«Ho avuto paura dei ladri Perdonatemi, non volevo»

2 Settembre 2023

Parla il commerciante, per lui minacce di morte: vigilanza armata attorno alla casa «Intendevo solo spaventarla, il mio è stato un gesto istintivo dettato dal panico»

SAN BENEDETTO DEI MARSI. L’odio sui social corre a velocità pazzesca. Sfociato anche in minacce di morte all’indirizzo dell’imprenditore marsicano che ha sparato all’orsa Amarena.
Tanto da costringere i carabinieri a predisporre un cordone di sicurezza attorno all’abitazione dove l’uomo vive e dove si è consumata l’ultima scorribanda dell’animale. Andrea Leombruni se ne sta tappato in casa. E piange, come raccontano i propri legali di fiducia.
«Sono distrutto e provato per quello che è accaduto, ho fatto una sciocchezza, senza rendermene conto», dichiara l’uomo attraverso gli avvocati Berardino Terra e Stefano Guanciale, «sono sceso giù in cortile attorno alle 23 perché sentivo i miei cani abbaiare. In passato ho subìto anche dei furti, così ho preso il fucile. Non sono un cacciatore, non sono iscritto ad alcuna associazione, ci tengo a precisarlo. Ho delle regolari armi e una regolare licenza, questo sì, ma solo per passione». L’uomo continua: «Davanti a casa è passata un’auto e un uomo, che conosco, mi ha detto che avevano visto un orso nei paraggi. A quel punto mi sono diretto verso il retro dell’abitazione, dove c’è anche il pollaio. L’animale era riuscito a entrare e c’erano dei polli morti a terra. Mi sono girato e l’ho visto. Ero in una specie di vicolo cieco, da una parte la recinzione, dall’altra il muro del pollaio. L’orso ha iniziato a correre verso di me. Ho avuto paura. E ho sparato l’unico colpo che c’era in canna. Senza neppure prendere la mira, perché ho compiuto un movimento istintivo dal basso verso l’alto. Volevo solo spaventarlo. A quel punto sono indietreggiato e l’animale ha continuato a muoversi per diversi metri, fino a quando è crollato. Mi sono reso così conto di averlo colpito e ho dato subito l’allarme. Ripeto, sono distrutto, non volevo uccidere Amarena. È stato un gesto istintivo, dettato dalla grande paura. Chiedo perdono a tutti».
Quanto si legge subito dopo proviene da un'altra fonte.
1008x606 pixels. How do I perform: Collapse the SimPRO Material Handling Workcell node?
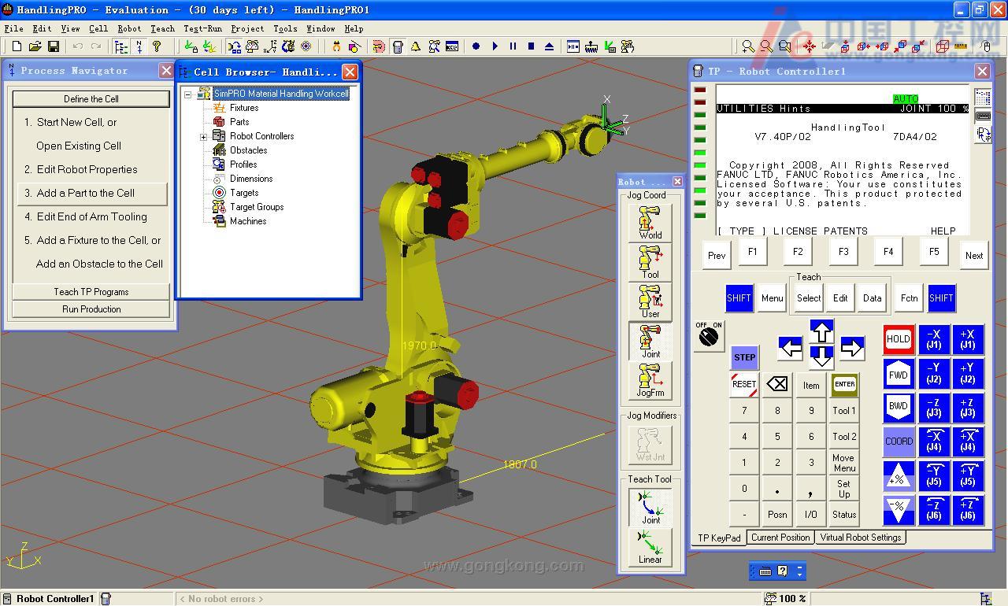tap(188, 94)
Dalla tarda mattinata di ieri le forze dell’ordine hanno intensificato la presenza e la vigilanza armata su tutto il territorio comunale di San Benedetto dei Marsi, sia per allontanare i curiosi che per diminuire il rischio di ripercussioni personali nei confronti dell’uomo e della sua famiglia.
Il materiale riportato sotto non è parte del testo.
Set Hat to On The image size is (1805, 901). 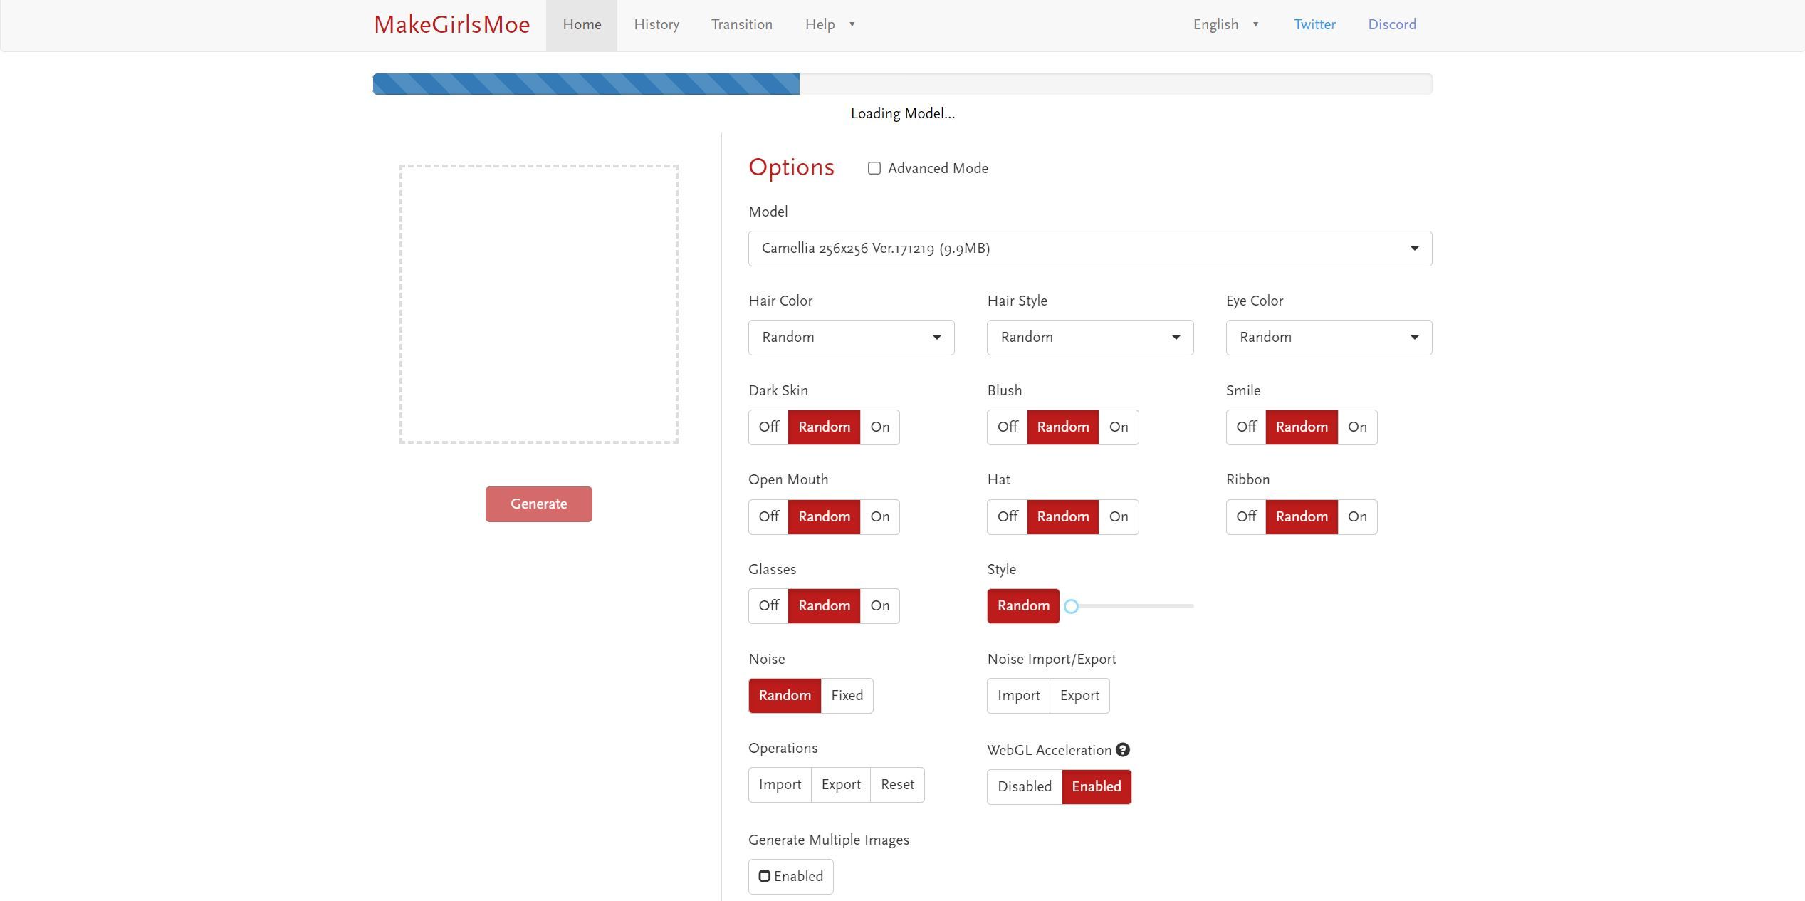(x=1118, y=516)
Leombruni ha ricevuto anche minacce di morte sui social, con post irriferibili. Tanti, inoltre, i commenti di sdegno nei confronti del responsabile del grave atto. «Deve pagarla cara per quello che ha fatto», «l’unica risposta una punizione esemplare», «è un fatto gravissimo, tutta l’Italia chiede giustizia», «le leggi devono essere severe». (r.rs.)